4. A circuit according to claim 1, wherein the second control means performs in a steady-state manner either one of charging and discharging the capacitor with the second constant current until the terminal voltage of the capacitor attains a predetermined value independently from said inter-pulse time difference, and wherein the first control means performs another one of charging and discharging the capacitor with the first constant current for a time period corresponding to said inter-pulse time difference.

5. A circuit according to claim 3, wherein the operative connection connects the first and second transistor in cascade and in current-mirror connection respectively to the third transistor.

6. A circuit according to claim 2, wherein the first and second transistors are formed in a single chip IC.

7. An inter-pulse time difference measuring circuit for measuring an inter-pulse time difference between a first pulse and a second pulse, said circuit comprising:

a first capacitor whose terminal voltage is initially set to a first predetermined value;

a second capacitor whose terminal voltage is initially set to a second predetermined value;

a first control means for performing either of charging and discharging the first capacitor with a first constant current in accordance with said inter-pulse time difference;

second control means for performing the same either one of charging and discharging the second capacitor with a second constant current as performed by the first control means;

comparator means for comparing the terminal voltage of the first capacitor with the terminal voltage of the second capacitor;

generating means for generating a third pulse whose pulse width corresponds to a time period derived by expanding said inter-pulse time difference with a given multiplication factor until the comparator means detects that the terminal voltage of the second capacitor is substantially equal to the terminal voltage of the first capacitor while the second control means is in operation; and

measuring means for measuring the pulse width of the third pulse to determine said inter-pulse time difference.

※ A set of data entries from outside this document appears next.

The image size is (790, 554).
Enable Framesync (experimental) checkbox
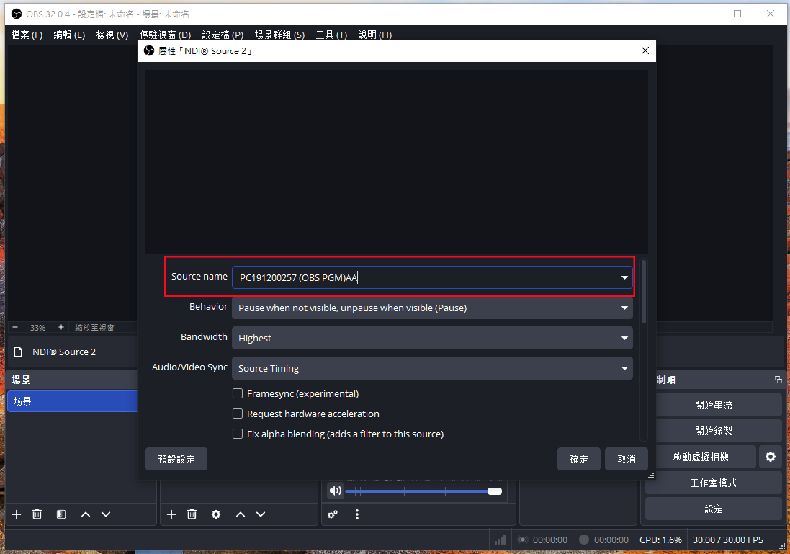[238, 394]
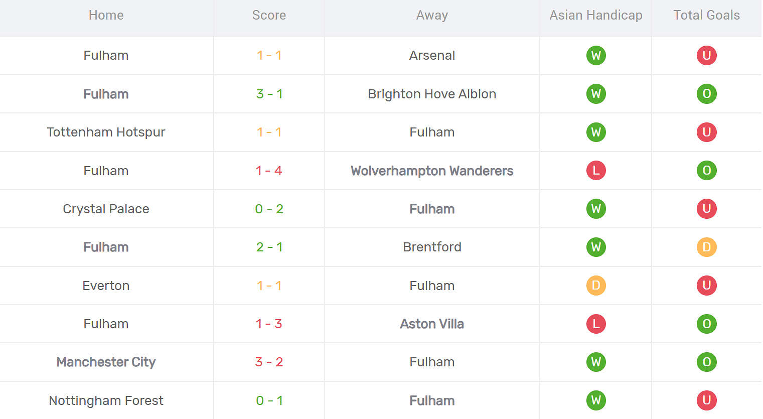Click the red L badge in Aston Villa row

[x=596, y=324]
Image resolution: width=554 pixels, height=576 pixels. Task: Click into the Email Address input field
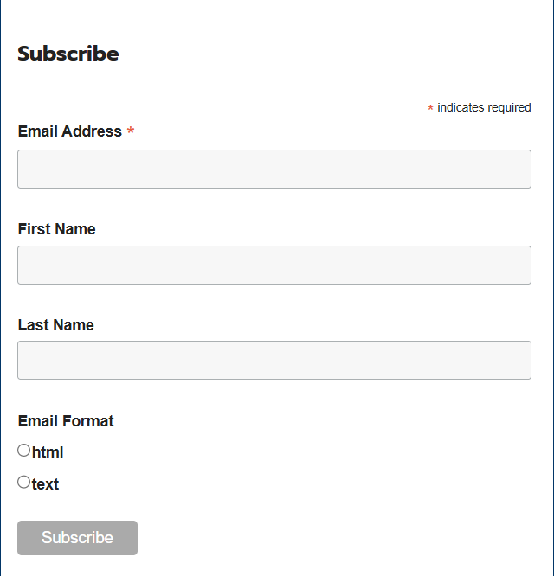pyautogui.click(x=274, y=169)
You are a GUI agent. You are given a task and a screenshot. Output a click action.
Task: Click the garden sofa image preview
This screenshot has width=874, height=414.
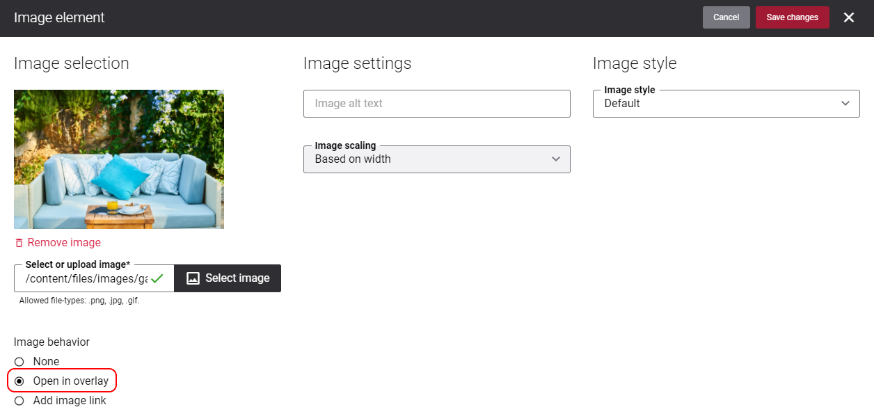(x=119, y=159)
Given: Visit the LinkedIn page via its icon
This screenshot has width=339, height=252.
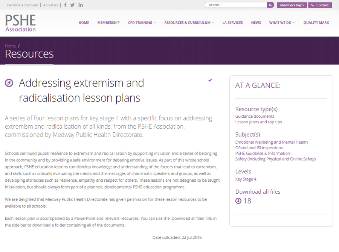Looking at the screenshot, I should point(80,5).
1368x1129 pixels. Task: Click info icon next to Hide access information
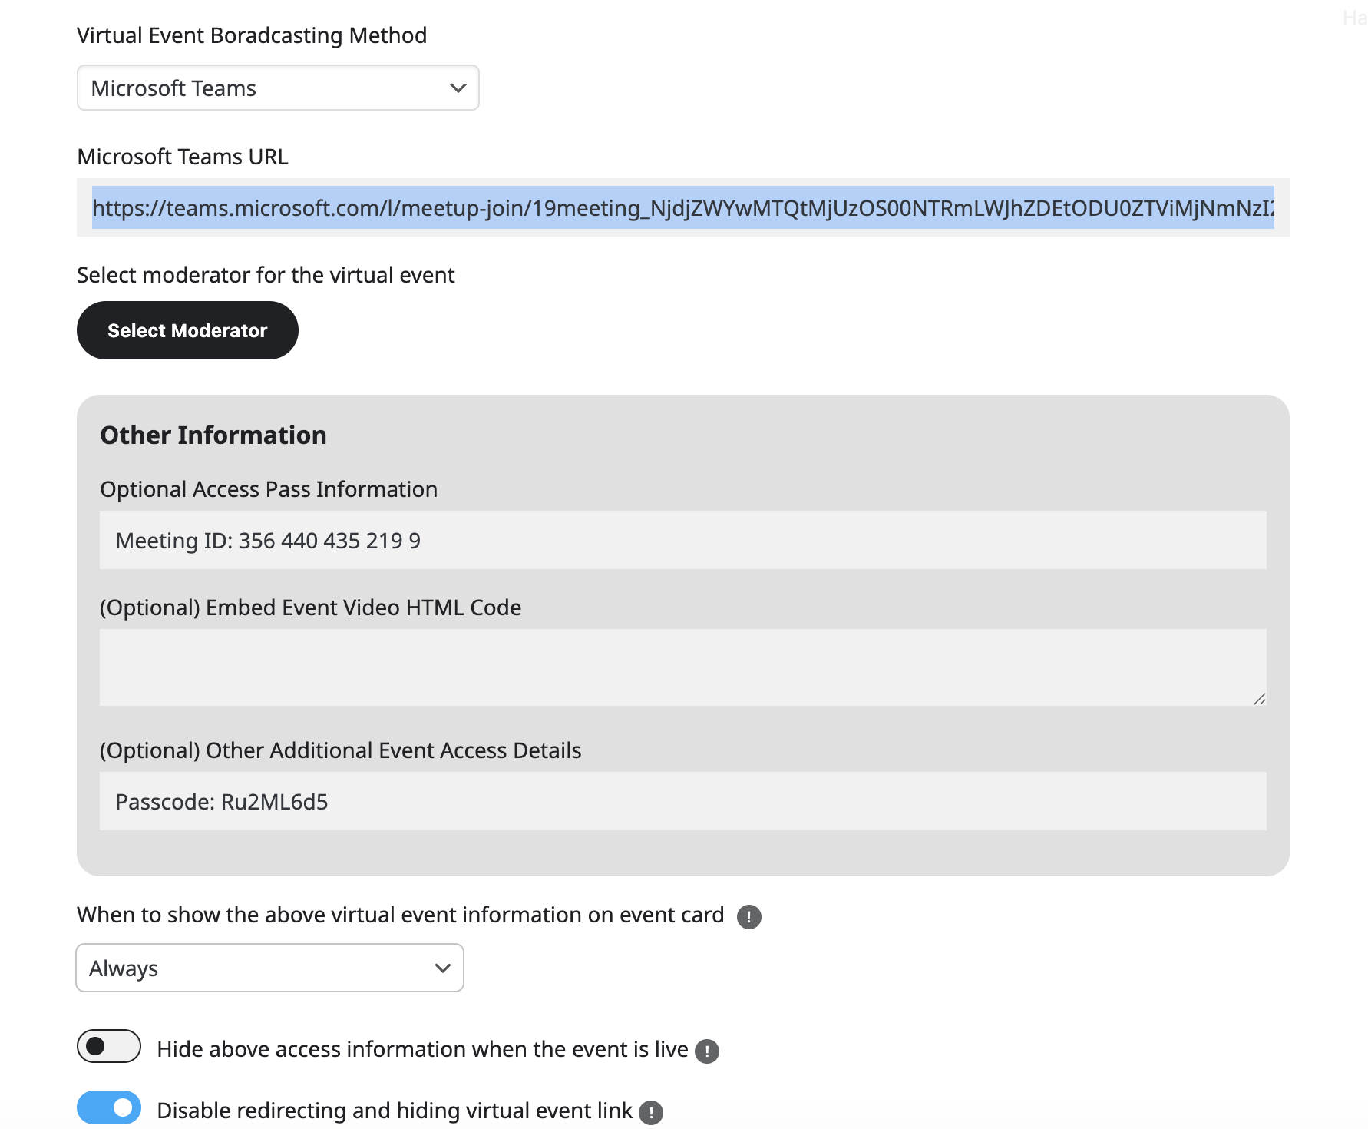point(706,1051)
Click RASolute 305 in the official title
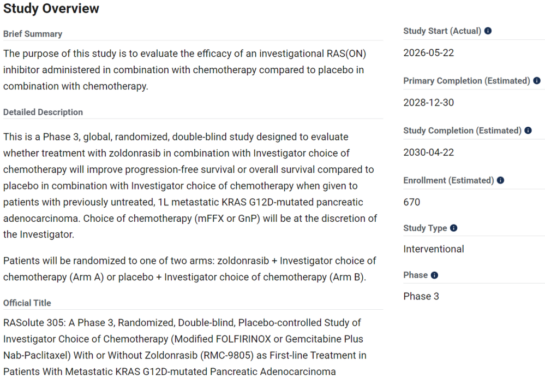This screenshot has height=383, width=545. tap(33, 323)
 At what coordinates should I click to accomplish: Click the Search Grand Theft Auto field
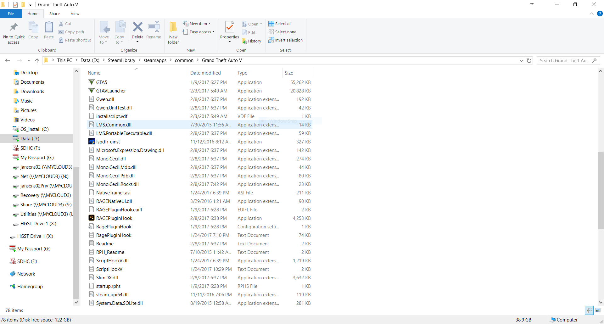point(564,61)
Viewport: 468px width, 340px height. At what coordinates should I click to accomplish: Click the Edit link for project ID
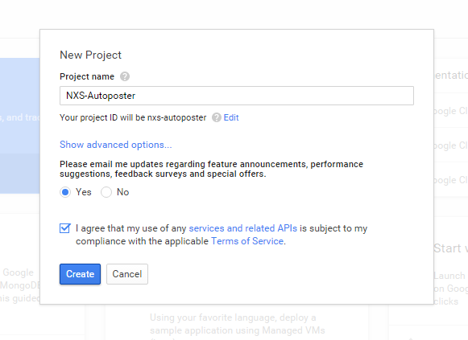pyautogui.click(x=231, y=117)
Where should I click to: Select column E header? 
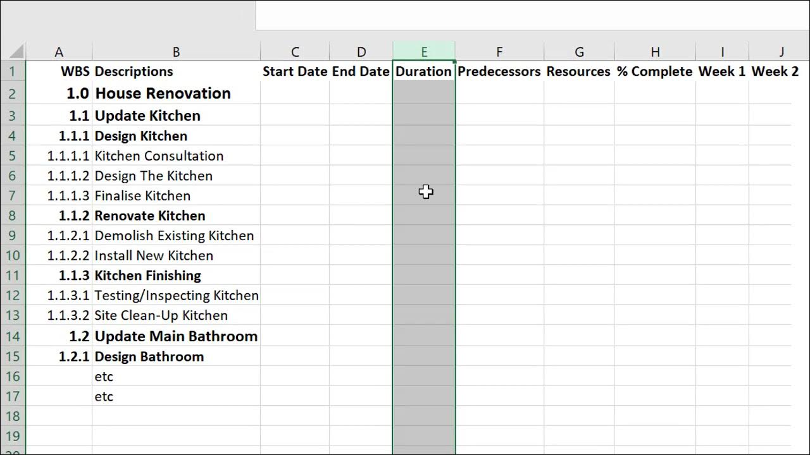(423, 52)
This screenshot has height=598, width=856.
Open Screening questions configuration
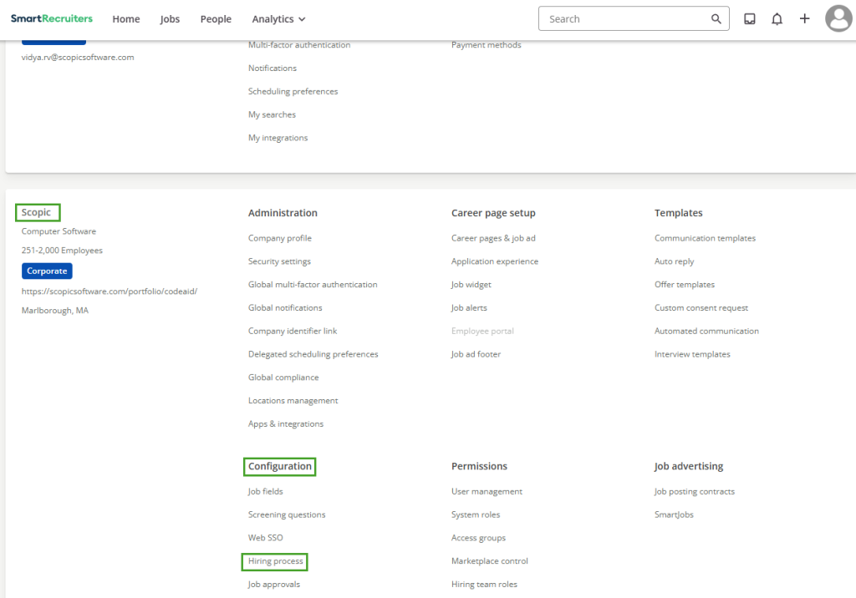pos(287,515)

8. A circuit according to claim 7, wherein the first control means includes a first transistor for supplying the first constant current to the first capacitor, and wherein the second control means includes a second transistor for supplying the second constant current to the second capacitor, the magnitude of the second constant current being 1/n (n is an integer not less than one (1)) times the magnitude of the first constant current.

9. A circuit according to claim 8, wherein the first and second transistors are operatively connected to a third transistor which forms a constant current path, whereby the first and second transistors are controlled by the constant current flowing through the third transistor to cause the first and second transistors to flow the first and second constant current respectively.

10. A circuit according to claim 7, wherein the second control means performs in a steady-state manner either one of charging and discharging the second capacitor with the second constant current until the terminal voltage of the second capacitor attains a predetermined value independently from said inter-pulse time difference, and wherein the first control means performs either one of charging and discharging the first capacitor with the first constant current for a time period corresponding to said inter-pulse time difference.

11. A circuit according to claim 9, wherein the operative connection is characterized by connecting the first and second transistors in cascade and current-mirror connection respectively, to the third transistor.

12. A circuit according to claim 7, wherein the first and second transistors are formed in a single chip IC.

13. A circuit according to claim 7, wherein the first and second capacitors are formed in a single chip IC, whereby the ratio of capacitance of the capacitors is held constant.